Versatel Jahresziele gesenkt

Der anhaltende Preiskampf auf dem DSL-Markt macht dem Telekommunikationsanbieter Versatel zunehmend zu schaffen. Nun schraubt das Unternehmen seine Erwartungen für das laufende Geschäftsjahr nach unten. Der Aktienkurs geht in die Knie.

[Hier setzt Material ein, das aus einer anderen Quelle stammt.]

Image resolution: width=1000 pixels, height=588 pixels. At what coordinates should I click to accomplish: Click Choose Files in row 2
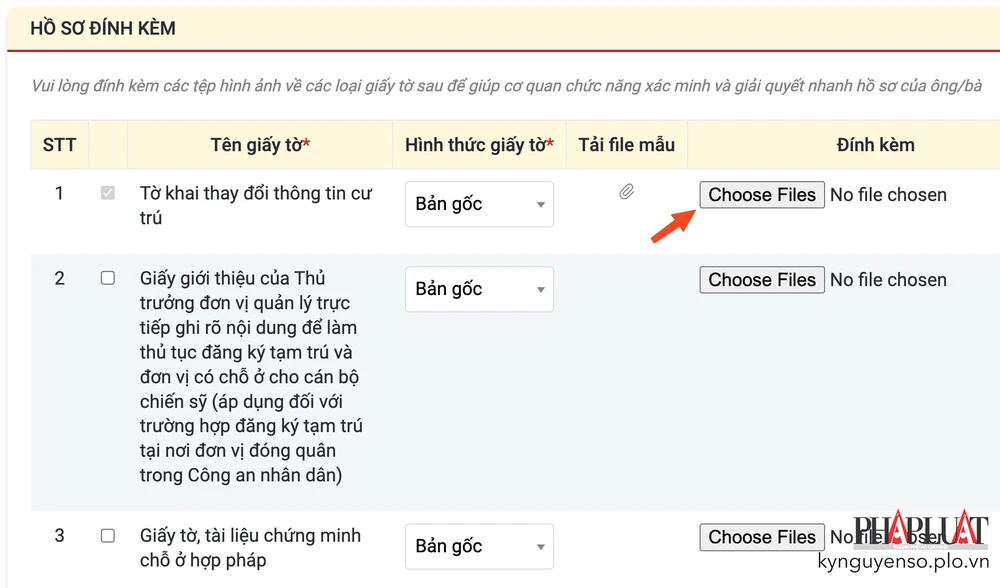coord(762,280)
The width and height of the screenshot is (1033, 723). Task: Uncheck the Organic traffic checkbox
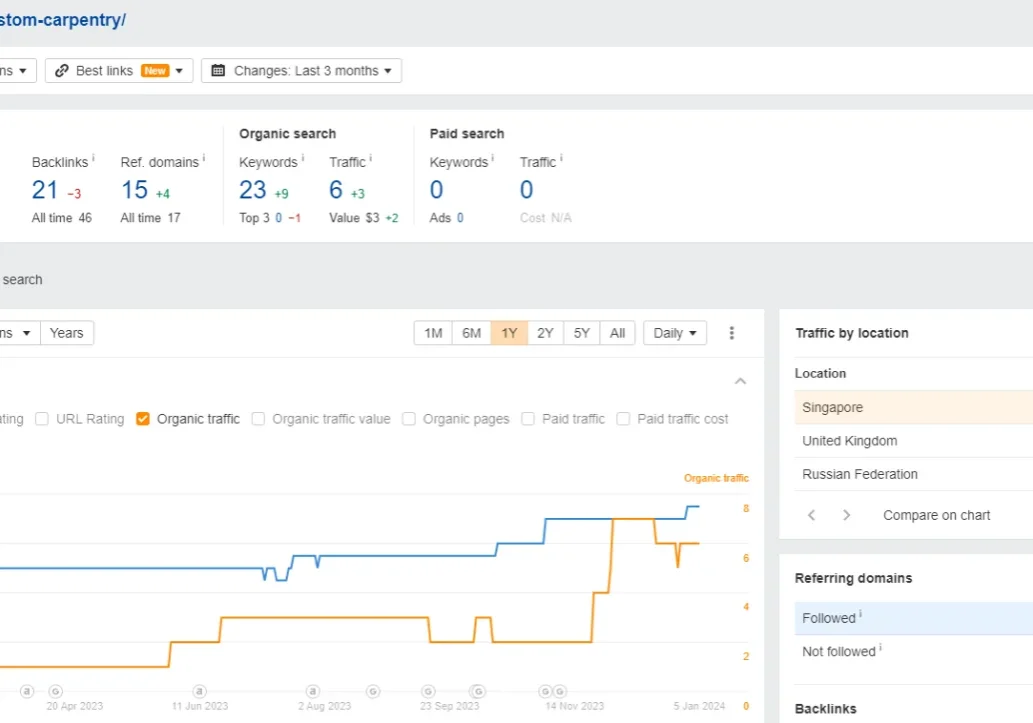click(x=143, y=419)
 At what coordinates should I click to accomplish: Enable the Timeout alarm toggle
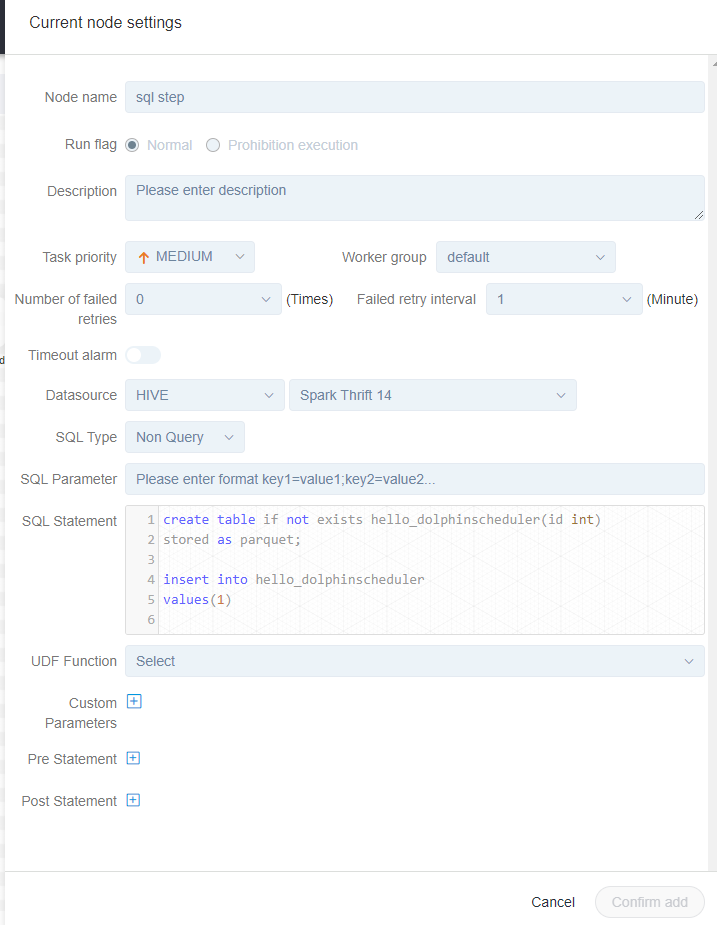pos(143,355)
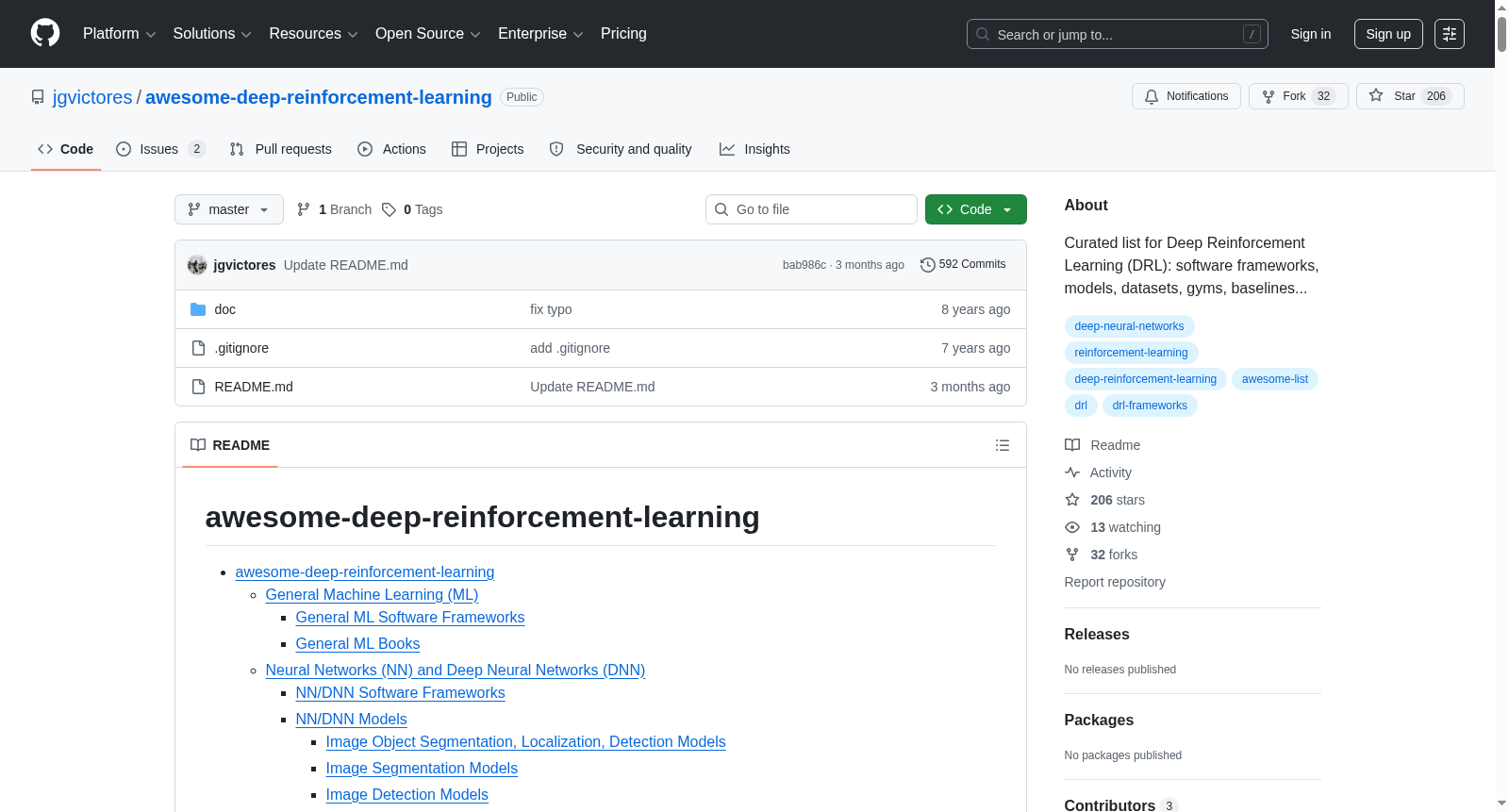This screenshot has height=812, width=1509.
Task: Expand the master branch dropdown
Action: click(229, 209)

Frankfurt - Das Unternehmen kündigte an, auf Grund des schärfer werdenden Wettbewerbsdrucks werde der Umsatz im laufenden Geschäftsjahr geringer ausfallen als angenommen. Versatel  hatte kürzlich seine Tarife für DSL-Anschlüsse gesenkt und war damit der Konkurrenz gefolgt.

Versatel peilt nunmehr für 2007 einen Umsatz von 680 bis 700 Millionen Euro an. Ebenso werde die in Aussicht gestellte leichte Steigerung der Umsatzrendite vor Zinsen, Steuern und Abschreibungen (Ebitda-Marge) nicht mehr erreicht werden. "Versatel erwartet aus heutiger Sicht vielmehr im Vorjahresvergleich einen Rückgang", hieß es.

An der Börse trennten sich die Anleger daraufhin reihenweise von ihren Versatel-Papieren. Die Aktie sackte zeitweise um bis zu 20,98 Prozent auf 11,60 Euro.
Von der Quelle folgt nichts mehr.